PERMINTAAN:
**1.** Tulis ulang bagian teks tentang Suku Sakai mulai dari "Warna Warni edisi" sampai "mereka di pedalaman.", dengan mengganti "nomaden" menjadi "nomad".
**2.** Tentukan apakah setiap pernyataan berikut sesuai dengan teks tentang Suku Sakai. Jawab ya atau tidak, lalu kutip kata-kata dari teks yang menjadi dasar jawaban.
(a) Nenek moyang Suku Sakai diyakini berasal dari Pagaruyung.
(b) Pagaruyung adalah kerajaan Melayu yang pernah ada di Sumatera Utara.
(c) Suku Sakai tinggal di pedalaman hutan Riau.
**3.** Lanjutkan teks tentang Suku Sakai, dimulai setelah kalimat terakhirnya.
━━━ TEKS YANG DIBERIKAN
Warna Warni edisi kali ini akan mengajak Anda untuk mengetahui nasib suku sakai yang tinggal di pedalaman hutan Riau, Sumatera. Indonesia yang terdiri akan pulau-pulau memang merupakan satu tempat strategis untuk beberapa suku di wilayah pedalaman berkembang dengan baik. Namun masih ada beberapa suku yang masih tertinggal atau terkesan meninggalkan era modernisasi yang terjadi di Indonesia. Nenek moyang Suku Sakai diyakini berasal dari Pagaruyung, sebuah kerajaan Melayu yang pernah ada di Sumatera Barat. Dahulu, Suku Sakai memiliki pola kehidupan yang masih nomaden, berpindah-pindah dari satu kawasan ke kawasan lain. Pola kehidupan yang masih nomaden ini meninggalkan kekayaan budaya yang menarik. Hal tersebut terlihat dari benda peninggalan Suku Sakai yang dahulu digunakan untuk keperluan hidup mereka di pedalaman.
━━━━━━
━━━ DATA TERSIMPAN
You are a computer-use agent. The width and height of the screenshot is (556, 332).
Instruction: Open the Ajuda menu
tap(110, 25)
━━━━━━
━━━ DATA TERSIMPAN
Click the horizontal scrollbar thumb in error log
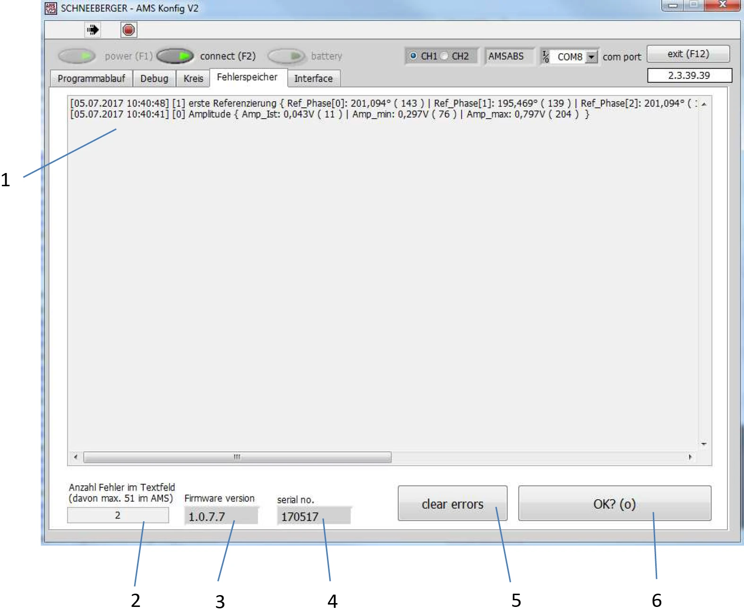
━━━━━━
HASIL PER TUGAS:
**1.**
Warna Warni edisi kali ini akan mengajak Anda untuk mengetahui nasib suku sakai yang tinggal di pedalaman hutan Riau, Sumatera. Indonesia yang terdiri akan pulau-pulau memang merupakan satu tempat strategis untuk beberapa suku di wilayah pedalaman berkembang dengan baik. Namun masih ada beberapa suku yang masih tertinggal atau terkesan meninggalkan era modernisasi yang terjadi di Indonesia. Nenek moyang Suku Sakai diyakini berasal dari Pagaruyung, sebuah kerajaan Melayu yang pernah ada di Sumatera Barat. Dahulu, Suku Sakai memiliki pola kehidupan yang masih nomad, berpindah-pindah dari satu kawasan ke kawasan lain. Pola kehidupan yang masih nomad ini meninggalkan kekayaan budaya yang menarik. Hal tersebut terlihat dari benda peninggalan Suku Sakai yang dahulu digunakan untuk keperluan hidup mereka di pedalaman.

**2.**
(a) Ya: "Nenek moyang Suku Sakai diyakini berasal dari Pagaruyung".
(b) Tidak: "sebuah kerajaan Melayu yang pernah ada di Sumatera Barat".
(c) Ya: "tinggal di pedalaman hutan Riau, Sumatera".

**3.**
Benda-benda ini terbuat dari bahan baku yang sumbernya seratus persen dari alam, dan memiliki fungsi yang masih sederhana dalam kehidupan sehari-hari mereka. Kebudayaan Suku Sakai yang bercorak agraris juga ditandai dengan alat-alat yang berfungsi sebagai alat pertanian seperti gegalung galo. Alat yang terbuat dari bambu dan batang pepohonan ini berfungsi sebagai alat penjepit ubi manggalo untuk diambil sari patinya. Suku Sakai juga memproduksi pakaian yang bahannya seratus persen terbuat dari alam. Pakaian orang-orang suku ini dahulu ketika masih hidup dalam sistem nomaden terbuat dari kulit kayu.
Pakaian inilah yang digunakan Suku Sakai untuk bertahan hidup selama berpindah-pindah tempat. Kebanyakan orang Sakai menganut kepercayaan animisme dan meyakini adanya ‘hantu’ atau makhluk gaib. Seiring perkembangan zaman, sebagian suku Sakai mulai memeluk agama lain seperti Islam dan Kristen, hanya saja kebiasaan mereka terhadap hal-hal yang berbau magis kadang masih mereka lakukan. Suku Sakai selama ini sering dicirikan sebagai kelompok terasing yang hidup berpindah-pindah di hutan. Namun seiring dengan berjalannya waktu, alam asri tempat mereka berlindung mulai punah. Kawasan yang tadinya hutan, berkembang menjadi daerah industri perminyakan, usaha kehutanan, perkebunan karet dan kelapa sawit, dan sentra ekonomi.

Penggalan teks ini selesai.